§ What you will do:
Under no circumstances alter the records; copy each one exactly.

[Stored data entries]
————

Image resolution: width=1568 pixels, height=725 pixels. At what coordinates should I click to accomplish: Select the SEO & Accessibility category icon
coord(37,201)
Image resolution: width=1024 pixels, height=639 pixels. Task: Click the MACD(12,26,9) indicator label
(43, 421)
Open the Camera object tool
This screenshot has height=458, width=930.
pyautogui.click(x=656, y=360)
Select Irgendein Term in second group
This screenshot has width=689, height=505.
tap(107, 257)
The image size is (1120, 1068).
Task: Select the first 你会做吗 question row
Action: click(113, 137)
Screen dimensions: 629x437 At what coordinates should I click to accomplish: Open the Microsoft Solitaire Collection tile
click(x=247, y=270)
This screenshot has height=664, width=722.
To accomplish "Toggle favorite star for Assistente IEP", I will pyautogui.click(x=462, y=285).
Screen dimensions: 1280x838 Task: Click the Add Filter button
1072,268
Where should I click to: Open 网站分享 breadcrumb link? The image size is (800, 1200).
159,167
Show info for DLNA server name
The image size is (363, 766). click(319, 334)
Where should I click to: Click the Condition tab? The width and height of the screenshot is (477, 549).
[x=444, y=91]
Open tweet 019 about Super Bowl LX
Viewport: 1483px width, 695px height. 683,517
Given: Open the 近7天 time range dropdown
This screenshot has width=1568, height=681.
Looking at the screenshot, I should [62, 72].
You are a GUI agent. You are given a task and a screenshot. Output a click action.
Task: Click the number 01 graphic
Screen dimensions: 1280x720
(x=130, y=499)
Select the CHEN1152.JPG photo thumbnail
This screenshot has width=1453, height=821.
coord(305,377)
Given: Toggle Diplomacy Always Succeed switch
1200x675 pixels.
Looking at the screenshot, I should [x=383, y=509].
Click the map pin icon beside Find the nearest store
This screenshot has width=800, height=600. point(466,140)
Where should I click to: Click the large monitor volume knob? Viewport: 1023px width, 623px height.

————

§ Response box:
Image resolution: width=1568 pixels, height=725 pixels. At what coordinates should I click to accomplish: Select the SEO & Accessibility category icon
coord(37,201)
Image resolution: width=1024 pixels, height=639 pixels. Task: Click the MACD(12,26,9) indicator label
(43, 421)
Open the Camera object tool
This screenshot has height=458, width=930.
pyautogui.click(x=656, y=360)
Select Irgendein Term in second group
This screenshot has width=689, height=505.
tap(107, 257)
The image size is (1120, 1068).
Task: Select the first 你会做吗 question row
Action: click(113, 137)
Screen dimensions: 629x437 At what coordinates should I click to accomplish: Open the Microsoft Solitaire Collection tile
click(x=247, y=270)
This screenshot has height=664, width=722.
To accomplish "Toggle favorite star for Assistente IEP", I will pyautogui.click(x=462, y=285).
Screen dimensions: 1280x838 Task: Click the Add Filter button
1072,268
Where should I click to: Open 网站分享 breadcrumb link? The image size is (800, 1200).
159,167
Show info for DLNA server name
The image size is (363, 766). click(319, 334)
Where should I click to: Click the Condition tab? The width and height of the screenshot is (477, 549).
[x=444, y=91]
Open tweet 019 about Super Bowl LX
Viewport: 1483px width, 695px height. 683,517
Given: Open the 近7天 time range dropdown
This screenshot has width=1568, height=681.
Looking at the screenshot, I should [62, 72].
You are a GUI agent. You are given a task and a screenshot. Output a click action.
Task: Click the number 01 graphic
Screen dimensions: 1280x720
(x=130, y=499)
Select the CHEN1152.JPG photo thumbnail
This screenshot has width=1453, height=821.
coord(305,377)
Given: Toggle Diplomacy Always Succeed switch
1200x675 pixels.
Looking at the screenshot, I should [x=383, y=509].
Click the map pin icon beside Find the nearest store
This screenshot has width=800, height=600. point(466,140)
Where should I click to: Click the large monitor volume knob? Viewport: 1023px width, 623px height.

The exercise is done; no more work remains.